In March 2017, the USAO named one of the insured corporation’s board members as a “person of interest” in the investigation.  The insurer subsequently denied the corporation’s request for the insurer to appoint separate counsel for each of the corporation’s five board members, reasoning that the corporation had identified no conflicts of interest between the board members individually or with respect to the corporation.  The corporation sued the insurer for breach of contract.  After suit was filed, the court issued an order concluding that the corporation was not entitled to independent counsel, but that one board member was entitled to separate counsel based on the USAO’s identification of that individual as a person of interest.

The insured corporation’s breach of contract suit alleged that the insurer (i) failed to pay fees incurred between tender and acceptance of a defense; (ii) failed to reimburse pre-tender fees; and (iii) failed to assign separate counsel for the “person of interest” sooner, or at minimum, to reimburse the corporation for the fees it incurred as a result.

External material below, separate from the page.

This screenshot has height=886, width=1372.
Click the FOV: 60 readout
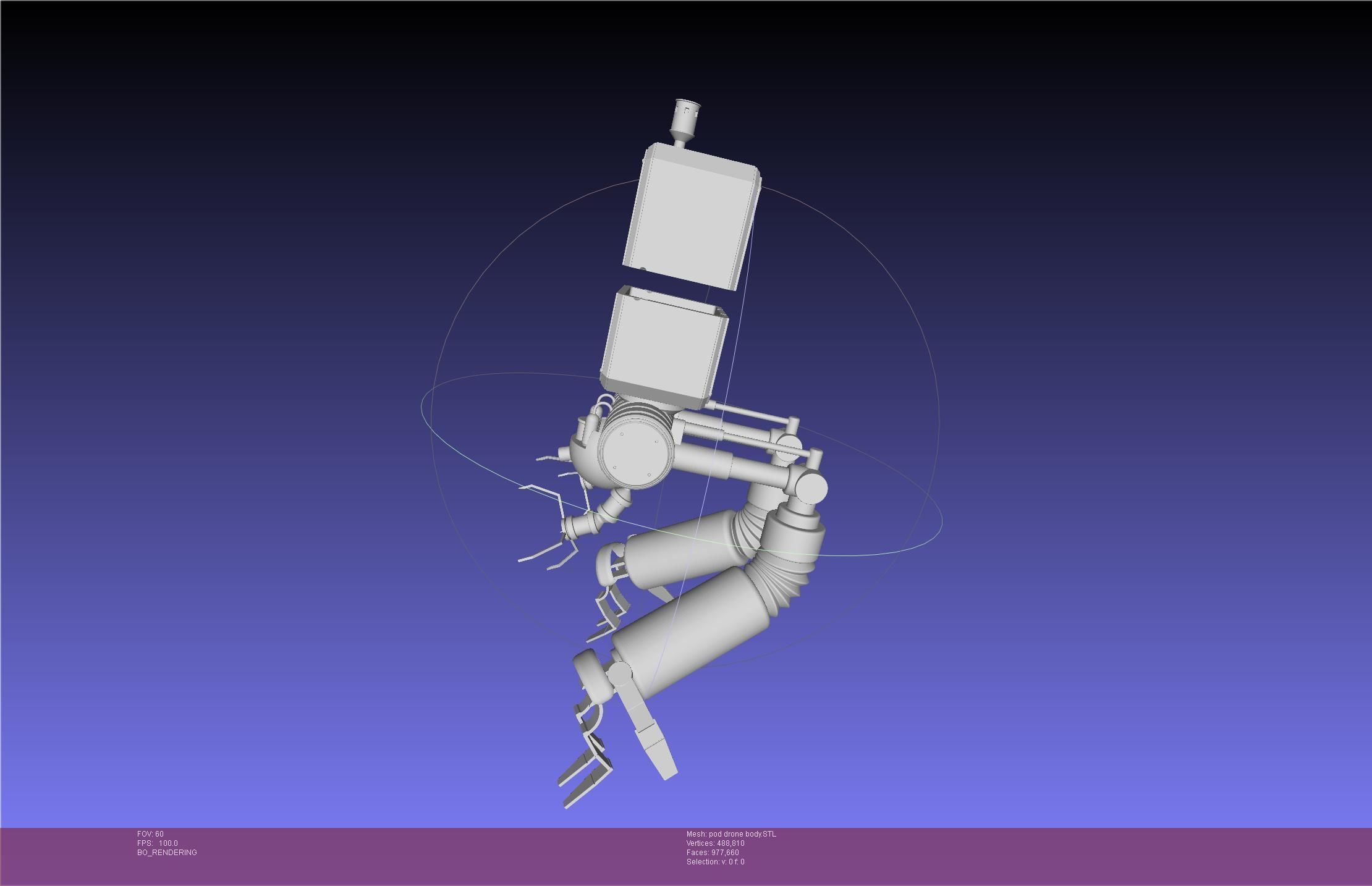[150, 834]
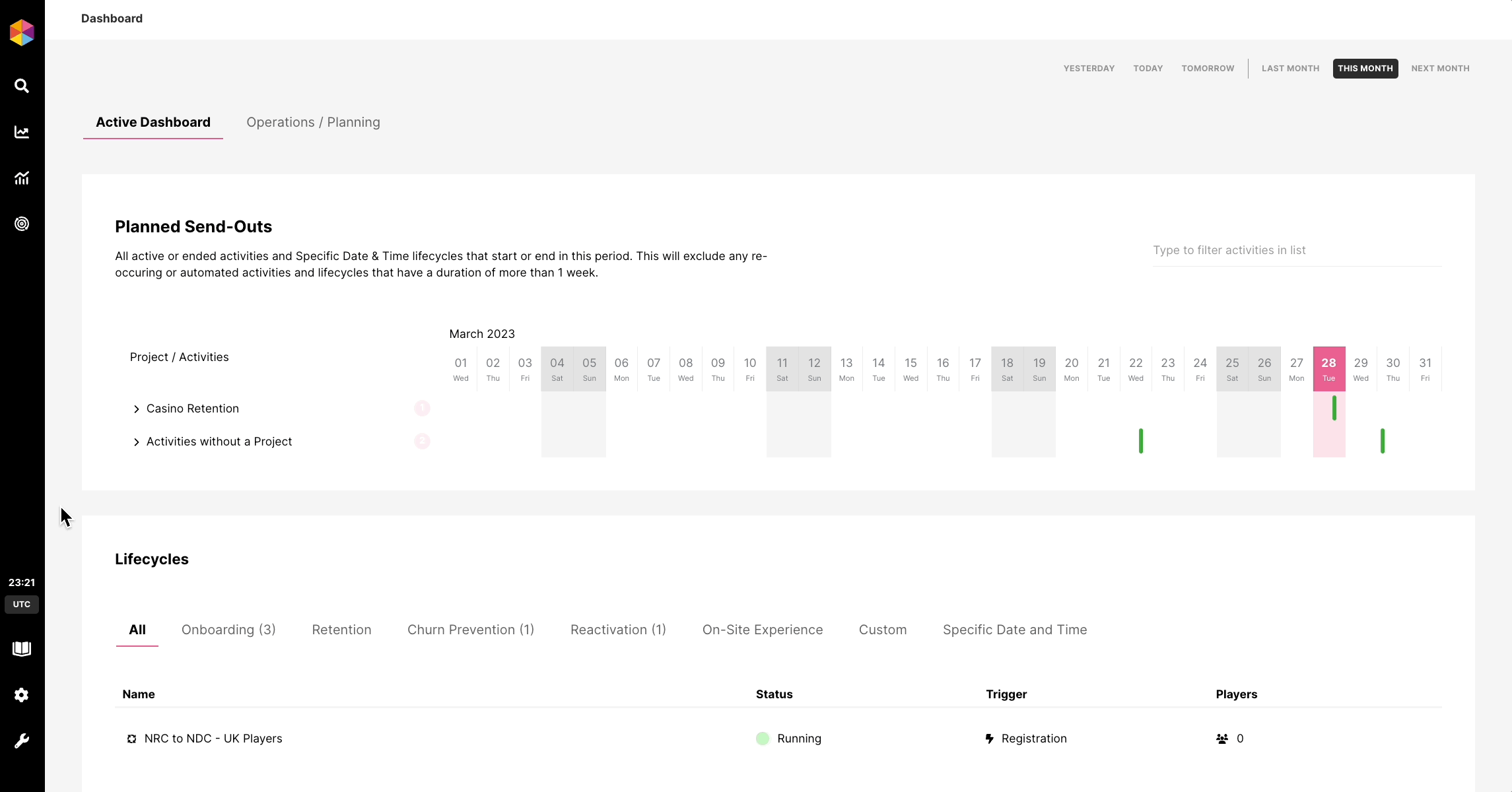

Ruling on summary judgment, the court first found that that the insurer’s month-long delay in accepting its obligation to defend after being notified of the search warrant could constitute a breach of the policy in light of the “high-profile and high stakes nature” of the investigation.  Second, the court held that the insurer did not breach the policy by refusing to reimburse the corporation for its pre-tender fees.  On that point, the corporation argued that it was required to immediately hire counsel in response to the warrants, and that the costs it incurred before notifying the insurer were therefore involuntary.  The court disagreed, noting that the insured failed to produce evidence establishing why it was unable to immediately notify the insurer of the investigation.  Finally, the court held that factual issues remained over whether the insurer should have appointed separate counsel sooner, and if so, whether the insured engaged in “bad faith” as a result.